Не в точки ли пересечения (крестовине) вашей горизонтали с вашей вертикалью, вы Александр Васильевич, испытываете великое счастье? Ни в этой ли точки рождается ваше слово? Не отсюда ли начинается полет за вашей синицей?
О, синица, синица!
Мне с тобой не сравниться.
Твой свист-пересвист
так тонок и чист.
Только б слушать в тишине
и не помнить обо мне.
Александр Васильевич, в русской литературе навсегда отпечаталась ваша крестовина. Из нее уходят телефонные провода вверх, из нее вылетают калужские облака, на ней уселся воробей — в этом образе и в этом стихотворении, пожалуй, все, что я хотел рассказать сегодня вам о вас.
Воробей чирикает на ветке,
про свои рассказывает бедки —
что за беды вдруг у воробья.
Долго так чирикает — все утро,
важно так чирикает и мудро,
ничего от мира не тая.
А денек, должно быть, будет славный,
к нам сегодня благосклонен Главный,
Он подарит нежность и тепло.
Я проснулся рано, до рассвета.
Вижу, как вот-вот подступит лето,
сквозь свое оконное стекло.
Марина Алексеевна, еще два слова. Вам нельзя бояться эсхатологии и одиночества. И вы правильно сделали, что на этот раз пришли ко мне, чтобы излечиться от этих фобий. Не мне вам повторять прописную истину – поэт всегда одинок. И всегда чувствует приближенье катастрофы раньше других (вспоминаем наш второй сеанс). Этот выбор сделан не вами. Это выбор надо писать с большой буквы.

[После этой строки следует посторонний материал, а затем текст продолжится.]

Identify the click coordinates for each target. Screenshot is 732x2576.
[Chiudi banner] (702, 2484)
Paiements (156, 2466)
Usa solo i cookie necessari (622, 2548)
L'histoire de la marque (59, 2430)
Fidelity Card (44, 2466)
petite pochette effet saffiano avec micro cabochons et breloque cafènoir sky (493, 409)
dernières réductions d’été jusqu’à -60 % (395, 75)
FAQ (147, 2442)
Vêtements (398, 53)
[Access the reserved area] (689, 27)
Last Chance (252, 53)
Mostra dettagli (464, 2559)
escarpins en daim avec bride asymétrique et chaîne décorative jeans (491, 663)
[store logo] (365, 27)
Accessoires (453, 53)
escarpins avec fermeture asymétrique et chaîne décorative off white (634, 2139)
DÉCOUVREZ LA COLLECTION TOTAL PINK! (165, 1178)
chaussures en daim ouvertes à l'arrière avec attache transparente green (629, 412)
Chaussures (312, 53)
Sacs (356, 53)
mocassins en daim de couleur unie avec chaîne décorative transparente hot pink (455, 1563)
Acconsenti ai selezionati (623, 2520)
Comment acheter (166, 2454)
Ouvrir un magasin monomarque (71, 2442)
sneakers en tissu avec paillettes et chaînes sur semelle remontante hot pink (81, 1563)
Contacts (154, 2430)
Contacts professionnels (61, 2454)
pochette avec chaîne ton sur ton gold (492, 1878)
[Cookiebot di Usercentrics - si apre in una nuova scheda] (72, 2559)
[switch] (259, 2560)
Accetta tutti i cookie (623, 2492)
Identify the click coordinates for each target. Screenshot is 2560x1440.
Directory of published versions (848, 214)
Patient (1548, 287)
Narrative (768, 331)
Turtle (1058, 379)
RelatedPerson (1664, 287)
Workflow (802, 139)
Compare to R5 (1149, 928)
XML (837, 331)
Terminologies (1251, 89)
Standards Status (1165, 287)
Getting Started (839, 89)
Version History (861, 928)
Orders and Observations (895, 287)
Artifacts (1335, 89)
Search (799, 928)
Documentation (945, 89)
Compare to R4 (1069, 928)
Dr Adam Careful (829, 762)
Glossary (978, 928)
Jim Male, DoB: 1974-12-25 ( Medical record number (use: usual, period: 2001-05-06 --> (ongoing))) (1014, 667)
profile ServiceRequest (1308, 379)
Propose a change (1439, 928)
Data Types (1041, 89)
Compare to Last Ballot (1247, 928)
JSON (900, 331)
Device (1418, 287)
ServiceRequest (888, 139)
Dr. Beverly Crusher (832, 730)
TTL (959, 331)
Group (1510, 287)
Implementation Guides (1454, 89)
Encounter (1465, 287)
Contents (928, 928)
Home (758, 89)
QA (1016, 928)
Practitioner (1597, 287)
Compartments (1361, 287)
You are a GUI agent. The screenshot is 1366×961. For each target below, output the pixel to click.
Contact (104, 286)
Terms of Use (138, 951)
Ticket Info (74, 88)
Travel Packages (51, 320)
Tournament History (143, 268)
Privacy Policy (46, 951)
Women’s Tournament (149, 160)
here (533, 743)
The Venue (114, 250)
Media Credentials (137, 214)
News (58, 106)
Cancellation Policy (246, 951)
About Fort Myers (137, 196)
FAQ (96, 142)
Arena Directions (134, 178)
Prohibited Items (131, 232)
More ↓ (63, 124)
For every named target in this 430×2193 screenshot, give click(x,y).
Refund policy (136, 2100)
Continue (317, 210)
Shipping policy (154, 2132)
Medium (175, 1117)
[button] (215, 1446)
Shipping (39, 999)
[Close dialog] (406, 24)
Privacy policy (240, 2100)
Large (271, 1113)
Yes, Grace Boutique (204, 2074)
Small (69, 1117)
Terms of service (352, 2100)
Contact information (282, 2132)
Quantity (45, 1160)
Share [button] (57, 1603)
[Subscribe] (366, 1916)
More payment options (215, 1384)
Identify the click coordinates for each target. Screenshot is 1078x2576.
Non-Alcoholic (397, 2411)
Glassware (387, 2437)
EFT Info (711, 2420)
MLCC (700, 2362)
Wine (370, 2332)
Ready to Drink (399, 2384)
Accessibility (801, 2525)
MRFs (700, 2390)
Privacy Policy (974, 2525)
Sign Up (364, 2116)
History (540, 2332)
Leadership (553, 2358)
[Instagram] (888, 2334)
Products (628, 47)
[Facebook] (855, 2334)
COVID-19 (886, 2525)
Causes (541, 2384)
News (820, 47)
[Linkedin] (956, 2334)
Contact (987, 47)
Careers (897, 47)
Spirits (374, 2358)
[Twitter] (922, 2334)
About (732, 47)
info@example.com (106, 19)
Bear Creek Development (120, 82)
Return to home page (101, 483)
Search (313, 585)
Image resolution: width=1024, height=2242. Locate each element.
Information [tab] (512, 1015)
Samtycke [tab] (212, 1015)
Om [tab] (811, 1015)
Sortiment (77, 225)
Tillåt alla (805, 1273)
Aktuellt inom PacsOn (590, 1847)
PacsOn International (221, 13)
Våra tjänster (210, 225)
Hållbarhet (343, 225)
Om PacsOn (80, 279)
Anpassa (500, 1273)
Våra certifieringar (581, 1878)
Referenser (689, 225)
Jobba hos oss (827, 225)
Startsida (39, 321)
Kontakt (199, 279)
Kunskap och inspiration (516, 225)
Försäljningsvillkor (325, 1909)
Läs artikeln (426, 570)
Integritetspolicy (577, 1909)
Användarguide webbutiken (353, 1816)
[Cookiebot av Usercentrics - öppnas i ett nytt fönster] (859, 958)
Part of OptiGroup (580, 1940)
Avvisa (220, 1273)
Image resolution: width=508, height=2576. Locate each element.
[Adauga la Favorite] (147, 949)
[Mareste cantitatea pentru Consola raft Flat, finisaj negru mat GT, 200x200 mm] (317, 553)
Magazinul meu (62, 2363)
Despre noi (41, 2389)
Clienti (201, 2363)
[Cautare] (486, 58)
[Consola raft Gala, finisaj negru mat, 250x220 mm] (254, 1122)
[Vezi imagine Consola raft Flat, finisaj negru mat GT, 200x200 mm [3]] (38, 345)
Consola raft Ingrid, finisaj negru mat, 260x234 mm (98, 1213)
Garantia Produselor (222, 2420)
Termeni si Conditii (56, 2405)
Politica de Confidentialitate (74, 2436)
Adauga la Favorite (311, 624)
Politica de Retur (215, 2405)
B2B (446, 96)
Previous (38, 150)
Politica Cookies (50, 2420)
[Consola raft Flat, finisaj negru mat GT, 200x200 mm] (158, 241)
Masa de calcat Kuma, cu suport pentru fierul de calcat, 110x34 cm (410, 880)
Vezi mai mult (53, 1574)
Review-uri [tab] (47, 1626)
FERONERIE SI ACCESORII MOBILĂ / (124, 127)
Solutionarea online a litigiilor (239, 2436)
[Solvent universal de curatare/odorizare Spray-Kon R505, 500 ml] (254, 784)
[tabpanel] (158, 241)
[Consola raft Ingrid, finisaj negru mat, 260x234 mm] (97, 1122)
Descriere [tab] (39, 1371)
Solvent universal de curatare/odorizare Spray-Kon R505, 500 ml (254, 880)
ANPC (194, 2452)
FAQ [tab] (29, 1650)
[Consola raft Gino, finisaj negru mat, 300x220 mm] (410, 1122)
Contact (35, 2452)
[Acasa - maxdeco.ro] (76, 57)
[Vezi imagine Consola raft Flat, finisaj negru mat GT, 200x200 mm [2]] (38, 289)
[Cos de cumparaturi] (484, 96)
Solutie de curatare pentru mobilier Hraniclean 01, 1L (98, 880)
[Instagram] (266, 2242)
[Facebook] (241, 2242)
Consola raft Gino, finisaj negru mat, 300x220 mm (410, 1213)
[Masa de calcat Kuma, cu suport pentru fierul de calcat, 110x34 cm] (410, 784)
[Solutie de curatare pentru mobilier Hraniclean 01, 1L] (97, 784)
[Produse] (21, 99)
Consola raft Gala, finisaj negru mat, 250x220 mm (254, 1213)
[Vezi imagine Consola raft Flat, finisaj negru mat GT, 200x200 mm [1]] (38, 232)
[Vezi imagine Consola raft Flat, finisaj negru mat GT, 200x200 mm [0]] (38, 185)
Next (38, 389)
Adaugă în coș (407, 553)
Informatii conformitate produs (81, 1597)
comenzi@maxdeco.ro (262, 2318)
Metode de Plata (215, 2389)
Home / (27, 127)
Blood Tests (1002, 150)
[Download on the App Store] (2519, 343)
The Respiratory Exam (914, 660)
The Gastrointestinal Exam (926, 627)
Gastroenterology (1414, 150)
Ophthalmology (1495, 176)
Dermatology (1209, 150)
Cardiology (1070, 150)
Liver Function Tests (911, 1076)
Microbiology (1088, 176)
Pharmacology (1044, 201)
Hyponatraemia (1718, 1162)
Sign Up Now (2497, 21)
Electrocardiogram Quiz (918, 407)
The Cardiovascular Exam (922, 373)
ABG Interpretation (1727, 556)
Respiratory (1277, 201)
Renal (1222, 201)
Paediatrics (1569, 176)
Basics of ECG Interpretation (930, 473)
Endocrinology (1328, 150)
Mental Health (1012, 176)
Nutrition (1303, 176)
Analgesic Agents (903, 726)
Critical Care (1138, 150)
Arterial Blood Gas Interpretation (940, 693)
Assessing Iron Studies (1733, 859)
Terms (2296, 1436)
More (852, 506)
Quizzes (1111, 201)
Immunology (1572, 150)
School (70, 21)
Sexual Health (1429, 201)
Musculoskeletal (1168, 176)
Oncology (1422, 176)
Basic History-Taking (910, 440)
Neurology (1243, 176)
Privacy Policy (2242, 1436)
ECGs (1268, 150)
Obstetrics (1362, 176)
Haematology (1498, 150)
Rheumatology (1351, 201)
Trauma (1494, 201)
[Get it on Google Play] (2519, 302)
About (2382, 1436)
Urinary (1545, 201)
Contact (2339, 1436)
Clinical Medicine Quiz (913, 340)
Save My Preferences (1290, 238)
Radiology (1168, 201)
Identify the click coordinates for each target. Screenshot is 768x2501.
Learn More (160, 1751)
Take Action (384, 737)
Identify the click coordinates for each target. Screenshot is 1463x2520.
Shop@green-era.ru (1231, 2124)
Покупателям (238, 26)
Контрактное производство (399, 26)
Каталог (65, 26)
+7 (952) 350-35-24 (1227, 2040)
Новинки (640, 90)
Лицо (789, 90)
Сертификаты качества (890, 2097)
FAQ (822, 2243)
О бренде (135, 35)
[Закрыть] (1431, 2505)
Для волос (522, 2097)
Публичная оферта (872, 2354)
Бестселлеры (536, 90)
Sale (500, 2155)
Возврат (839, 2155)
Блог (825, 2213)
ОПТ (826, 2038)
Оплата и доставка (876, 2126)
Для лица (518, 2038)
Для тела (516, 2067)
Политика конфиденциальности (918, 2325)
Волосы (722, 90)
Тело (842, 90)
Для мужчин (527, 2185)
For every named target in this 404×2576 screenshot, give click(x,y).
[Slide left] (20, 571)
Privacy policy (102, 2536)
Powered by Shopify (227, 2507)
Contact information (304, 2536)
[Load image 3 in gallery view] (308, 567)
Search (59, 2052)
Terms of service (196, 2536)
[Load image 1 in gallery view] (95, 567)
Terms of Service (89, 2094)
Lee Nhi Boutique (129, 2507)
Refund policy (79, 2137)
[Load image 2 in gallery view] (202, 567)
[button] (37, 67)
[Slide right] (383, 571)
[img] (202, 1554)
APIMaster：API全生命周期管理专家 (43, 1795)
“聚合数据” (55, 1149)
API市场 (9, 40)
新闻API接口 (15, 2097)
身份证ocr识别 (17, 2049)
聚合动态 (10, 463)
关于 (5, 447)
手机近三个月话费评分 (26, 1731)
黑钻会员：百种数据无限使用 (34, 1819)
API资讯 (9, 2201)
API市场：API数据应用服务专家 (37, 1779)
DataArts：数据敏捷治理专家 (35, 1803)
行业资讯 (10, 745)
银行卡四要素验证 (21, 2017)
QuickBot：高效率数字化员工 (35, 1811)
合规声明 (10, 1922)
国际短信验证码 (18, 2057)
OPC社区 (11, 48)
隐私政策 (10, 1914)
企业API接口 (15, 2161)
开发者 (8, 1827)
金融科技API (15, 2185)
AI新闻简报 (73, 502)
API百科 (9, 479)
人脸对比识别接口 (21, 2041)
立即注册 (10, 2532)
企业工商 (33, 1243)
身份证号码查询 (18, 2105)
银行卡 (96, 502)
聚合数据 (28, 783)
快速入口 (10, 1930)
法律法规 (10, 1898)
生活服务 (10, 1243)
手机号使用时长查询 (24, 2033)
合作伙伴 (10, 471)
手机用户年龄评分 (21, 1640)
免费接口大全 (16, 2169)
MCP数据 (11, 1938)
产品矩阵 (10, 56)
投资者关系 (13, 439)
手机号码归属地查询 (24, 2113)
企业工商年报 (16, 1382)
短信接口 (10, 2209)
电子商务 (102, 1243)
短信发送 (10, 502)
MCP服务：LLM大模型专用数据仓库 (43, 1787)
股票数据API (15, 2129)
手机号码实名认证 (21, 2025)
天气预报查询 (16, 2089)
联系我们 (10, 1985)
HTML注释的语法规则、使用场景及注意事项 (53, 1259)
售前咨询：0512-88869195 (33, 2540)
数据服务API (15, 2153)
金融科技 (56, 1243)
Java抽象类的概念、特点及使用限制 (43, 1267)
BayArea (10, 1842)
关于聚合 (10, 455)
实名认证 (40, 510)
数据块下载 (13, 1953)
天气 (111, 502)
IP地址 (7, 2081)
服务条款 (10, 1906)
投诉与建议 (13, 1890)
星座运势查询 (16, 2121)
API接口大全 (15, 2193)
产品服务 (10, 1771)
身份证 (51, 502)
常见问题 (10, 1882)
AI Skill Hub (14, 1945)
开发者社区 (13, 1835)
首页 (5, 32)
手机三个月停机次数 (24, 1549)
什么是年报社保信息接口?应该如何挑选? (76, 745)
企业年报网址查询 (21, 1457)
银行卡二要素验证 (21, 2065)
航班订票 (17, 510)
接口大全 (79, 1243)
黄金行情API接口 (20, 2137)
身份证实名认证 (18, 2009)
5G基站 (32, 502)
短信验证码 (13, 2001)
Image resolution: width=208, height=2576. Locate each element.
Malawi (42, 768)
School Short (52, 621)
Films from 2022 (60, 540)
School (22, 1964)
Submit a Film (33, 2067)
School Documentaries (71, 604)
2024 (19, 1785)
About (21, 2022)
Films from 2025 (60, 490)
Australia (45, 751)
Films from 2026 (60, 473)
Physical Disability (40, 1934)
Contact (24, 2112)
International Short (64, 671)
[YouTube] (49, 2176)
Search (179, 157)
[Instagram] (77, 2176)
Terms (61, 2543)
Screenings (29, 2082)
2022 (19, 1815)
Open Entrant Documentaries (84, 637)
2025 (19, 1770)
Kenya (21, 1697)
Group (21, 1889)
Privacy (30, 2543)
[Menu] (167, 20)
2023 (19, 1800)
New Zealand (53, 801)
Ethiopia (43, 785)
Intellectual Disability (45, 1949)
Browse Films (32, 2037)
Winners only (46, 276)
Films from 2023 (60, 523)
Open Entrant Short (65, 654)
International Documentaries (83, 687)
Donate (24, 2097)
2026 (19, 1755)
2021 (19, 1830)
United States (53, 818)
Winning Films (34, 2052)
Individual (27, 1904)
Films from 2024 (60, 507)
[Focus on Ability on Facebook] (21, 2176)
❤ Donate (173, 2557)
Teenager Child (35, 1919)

Ну так и что же? Так и что же?
Какая мысль мне сердце гложет? — переспрашиваю я.
Спрашиваю, перечитав еще с десяток ваших стихотворений. Вы смирились с мировым падением? Вы опустили руки? Откуда все эти «день прошел — я ничему не рада», «Коль пишется – пиши. А нет, и так сиди читай…», «все другое: и время, и тополь, и ток». Вам ли, брошенной не током, а Светом в интерстеллар поэзии, туда, где «Мчит Меркурий меднорогий» терзаться, даже если очень больно? Это земная боль. А вы принадлежите небу. Как любой настоящий поэт. Я доказываю вам это беспрестанно, навязчиво, с тем, чтобы уже завтра увидеть, услышать, вместе с вами взлететь вашим страусом. В том самом стихотворении от 1988 года, разобранном на втором сеансе, страус – «душа моя». Спустя почти четверть века мы снова встречаем душу-страуса в оптимистичном стихотворении, которое вам необходимо держать в памяти и повторять как молитву, когда кажется, что «жестокрылому люду не по плечу духовная работа».
Вперёд, вперёд. И нечего больше ждать!
Жизнь движется, манит, грубая, без пасторали.
Работать, мой страус, спешить, на педали жать.
Догнать, перегнать всех тех, которые постарались.
К образу страуса вы не раз возвращаетесь в своих стихах, Марина Алексеевна, и вы знаете, что вам под силу заставить его летать.